━━━━━ EXCERPT TO READ ━━━━━
Thanksgiving was coming in a couple of weeks and Tonya was not excited to see her family. She much preferred the family excursion to the lake in May. Something about the sunshine, blue skies, and green foliage gave her a sense of hope and calm. However, now, shortened days and abrasive weather confronted her. This left Tonya feeling empty and listless. She always gave up on her cherished book club and exercise routine for a few months until the trees started budding again in Spring.
Tonya had her thirty-fifth birthday last week, but at the party thrown by her friends, she plastered on a fake smile and nodded her head through the celebration. This was her experience of fall and winter: depressed mood, emptiness, lack of motivation, tearfulness, and fearing the weather. Tonya did not understand why her mind and body failed her around this time each year, but something tangible changed with the colder weather and the quicker sunset.
Tonya is not alone.

A student in my eighth grade class was frequently absent and other students wondered about the reason for her missing so much school. One day, she arrived at class with her mom who explained that her daughter had Seasonal Affective Disorder (SAD). This meant that our classmate’s mood was dramatically impacted by the time of year. Just like Tonya, our classmate experienced a sense of worthlessness and inability to concentrate when colder weather prevailed. Even as a child, the young girl with SAD had significant weight gain during this time, a fact that led to teasing from others and deeper depression. Her mother did the correct action by trying to support her daughter, but as immature children, we did not have the empathic capability not to ostracize her after this encounter.
Like Tonya, my old classmate needed support, patience, and camaraderie. Currently, SAD is no longer a separate diagnosis, being instead a subset of Major Depressive Disorder. This new classification underscores the legitimacy of the experiences of Tonya and my classmate. Due to stigma, bias, and even well-intentioned ignorance, many people do not understand the serious effect of seasonally driven depression. Individuals with this condition need support to pass through the darkness, literally and metaphorically.
Tonya’s daughter can offer some support, but it seems unfair to require her twelve-year-old to co-parent. However, Tonya did notice that during the colder months, she was slower to respond and soothe her son. She spent less time helping Kamisha with her schoolwork and she lost touch with family and friends. Tonya wore that same fake smile through Thanksgiving and the holidays, as she could barely function, let alone celebrate. Finally, Tonya knew that her children were affected by her disposition depending on the season, but she had no idea how to remove herself from the daily spiral. Tonya could benefit from counseling, an unbiased person there to help her navigate the down seasons.
━━━━━ MATERIAL PROVIDED ━━━━━
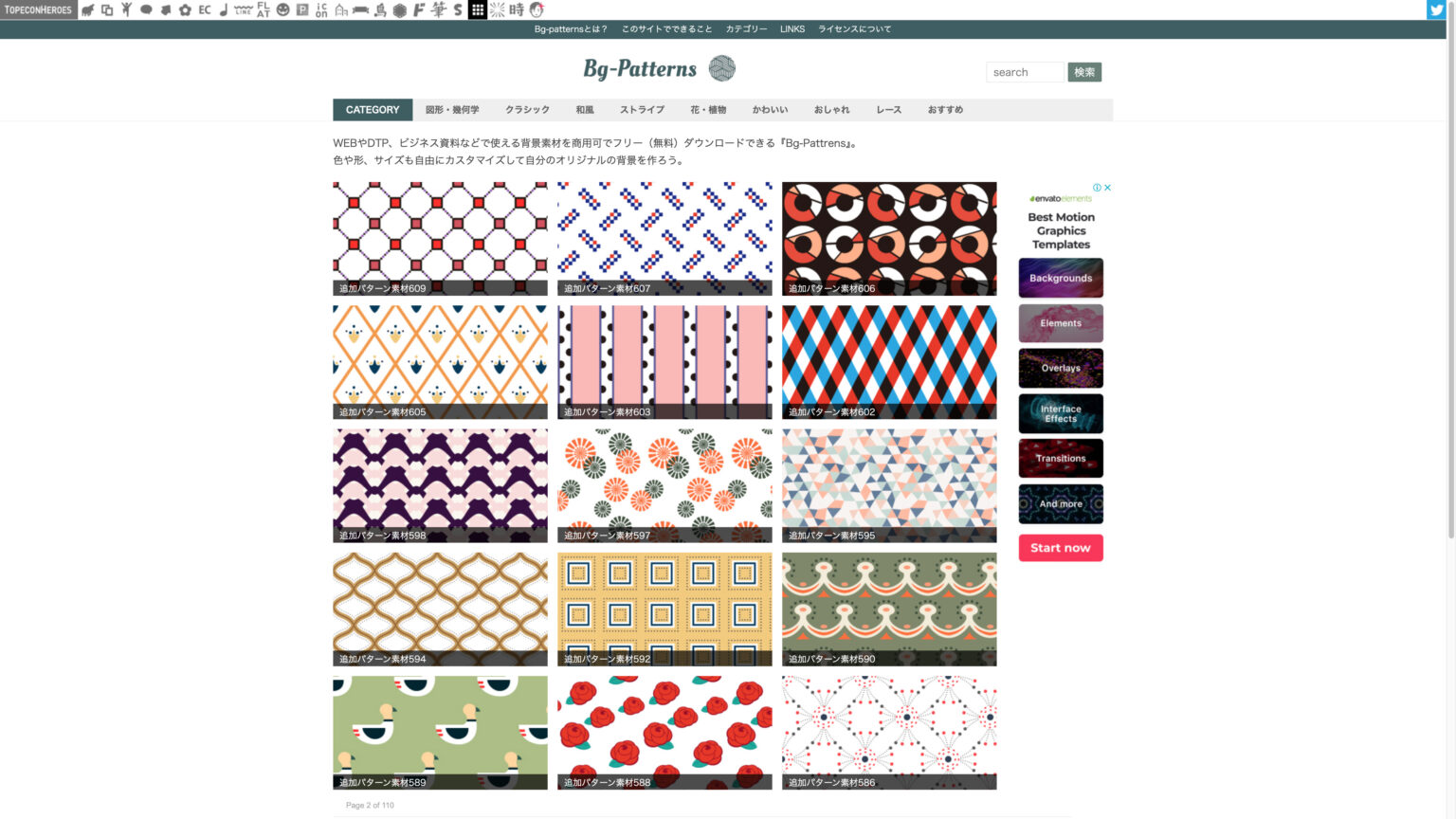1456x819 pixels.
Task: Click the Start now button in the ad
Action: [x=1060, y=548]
━━━━━
■ BRIEF 1: Translate this sentence from the excerpt on seasonal depression into Spanish: "Individuals with this condition need support to pass through the darkness, literally and metaphorically."
■ BRIEF 2: Output the part of the excerpt on seasonal depression that runs from "Thanksgiving was coming" up to and including "again in Spring.", copied word for word.

■ OUTPUT 1: Las personas con esta afección necesitan apoyo para atravesar la oscuridad, literal y metafóricamente.

■ OUTPUT 2:
Thanksgiving was coming in a couple of weeks and Tonya was not excited to see her family. She much preferred the family excursion to the lake in May. Something about the sunshine, blue skies, and green foliage gave her a sense of hope and calm. However, now, shortened days and abrasive weather confronted her. This left Tonya feeling empty and listless. She always gave up on her cherished book club and exercise routine for a few months until the trees started budding again in Spring.